You see, there is nothing better in this life than having a 20 year old tight hottie with a face of an angel wrapping her lips around your cock and looking you straight in the eyes. No car or gadget can be as valuable as that. That's why I think my book is of ENDLESS value. Really. Once you become a master and can pull and bang almost any hottie from Facebook, what else in life do you need? Me - nothing. I am so calm and happy having sex with all these hot girls, that I feel like Dalai Lama on meth. I have no worries. And I want you to feel the same.
I am so confident that you'll change your life with this book, that I'm ready to give a full refund to any one of you who doesn't find it useful within 60 days.
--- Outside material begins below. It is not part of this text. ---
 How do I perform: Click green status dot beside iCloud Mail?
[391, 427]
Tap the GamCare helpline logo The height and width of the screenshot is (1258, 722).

Just send me an email and I will return your money without any questions at all.
If the girls do not react to the techniques from my book, there is probably something wrong with your computer!
The only way this book may not work for you is if you fail to apply any of it in practice!
This is a 100% money back guarantee, from me, Tony!
This special, additional method is so sneaky and manipulative that some may call it "evel". It's so powerful that I've had some serious doubts whether to release it to the general public or to keep it for me and my friends.
All you guys who purchase my book right now will get this precious bonus. This sneaky method is so effective you will want to name your first born son Tony!
Remember, it is FREE if you buy the original book.
Guys, enough talk! Download the book right now, and finally start being a guy that every girl wants!